I read this novel almost entirely from a hammock in my backyard, and I’d recommend taking that approach. It’s good and pulpy, a light summer Science Fiction read. A blue collar crime caper set during the closing days of a mobile mining station on an asteroid. Seedy characters, none particularly too bright, almost all involved in some sort of side action, fumbling their way through life with the limited choices left to them. Blackmail, vices, bribes, and lost causes are all welcome here.
Shea writes in a straightforward, no-nonsense style that reads fast and easy. Think a pulpy crime mag from the 40s, but make that 2740, and transplant that magazine onto a virtual rack residing on an illicit local intranet, accessed from portable “CPUs”. There are no lessons learned, no moral philosophies tying everything together. No overall takeaway. Sometimes a gold heist is just a gold heist. I think it works very well here.
The worldbuilding is sparse, but it has a vague feel of existing just on the outside edges of Cyberpunk. There are mega-corporations that demand complete loyalty, drones that watch your every move, and offenses against mega-corporations carry the harshest punishments: medical experimentation, and if you survive, maybe life in prison afterward. It’s a rough life for an asteroid miner, but if a highly illegal once-in-ten-lifetimes capital one corporate offense comes up, you say fuck the odds, grab hold and see how far it might take you. Maybe it’ll be just the right ticket to get out of that life, but you still have to get your loot off rock to have it do you any good. That’s where things might get difficult. Who do you trust? How much should you trust them? Give ‘em just enough rope for them to hang themselves if they fuck you over? Fuck them over first just in case? All pertinent questions if you’re a low life with limited options trying to better your situation.

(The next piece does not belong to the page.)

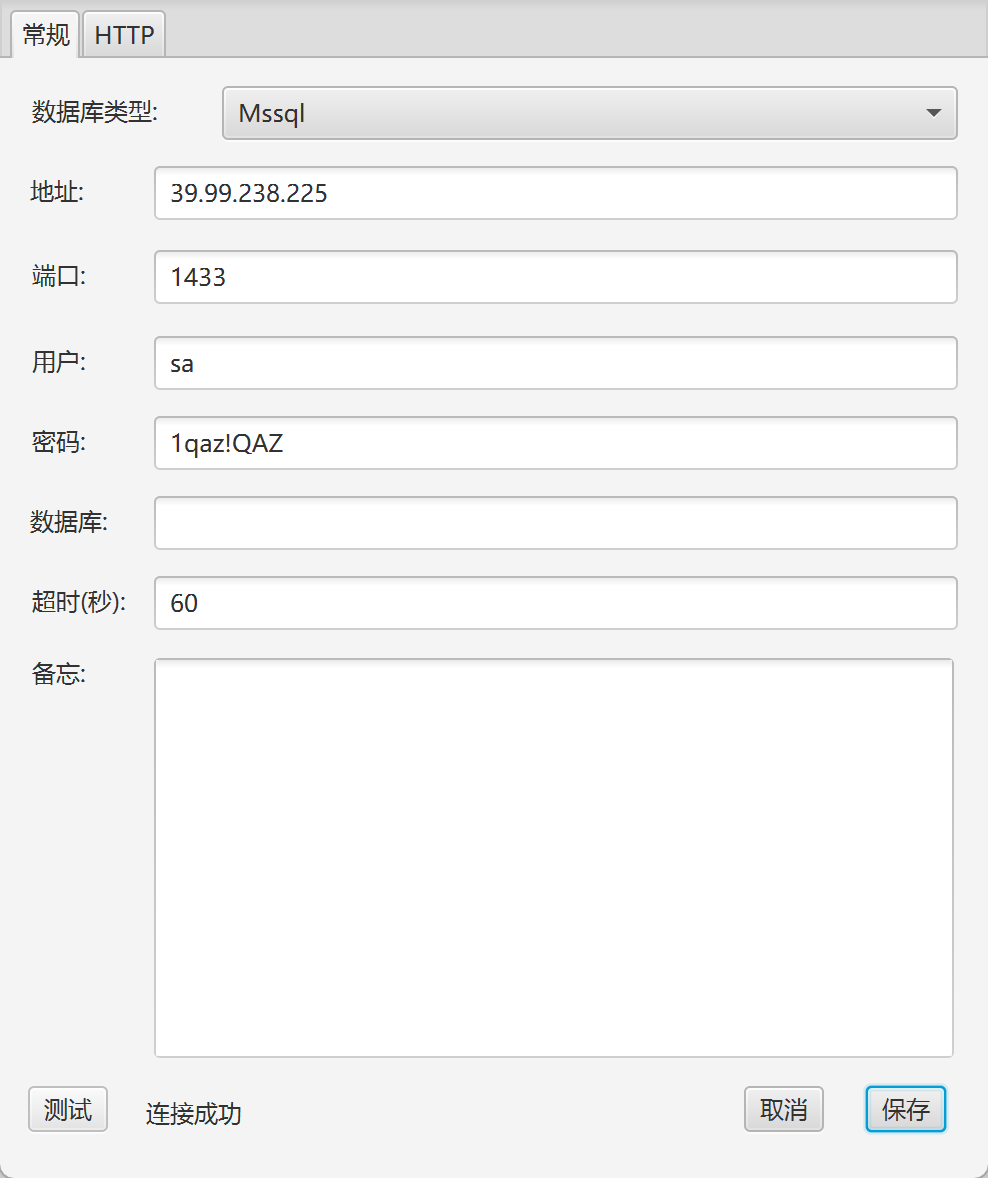Screen dimensions: 988x1178
Task: Open the Mssql database type dropdown
Action: coord(589,113)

This is some great sci-fi escapism, read it on a lazy Sunday, or take a copy on vacation, grab a chair by the pool, or chill in a hammock with a highly alcoholic cold drink. Turn off your head and enjoy. It was just what I needed to read between some heavier non-fiction that I’ve been slowly working on over the last month or so. I plan on picking up copies of the Koko books by the same author this summer as well. I’m hoping it’s more of this, but in a more detailed cyberpunk setting. I’ve heard good things.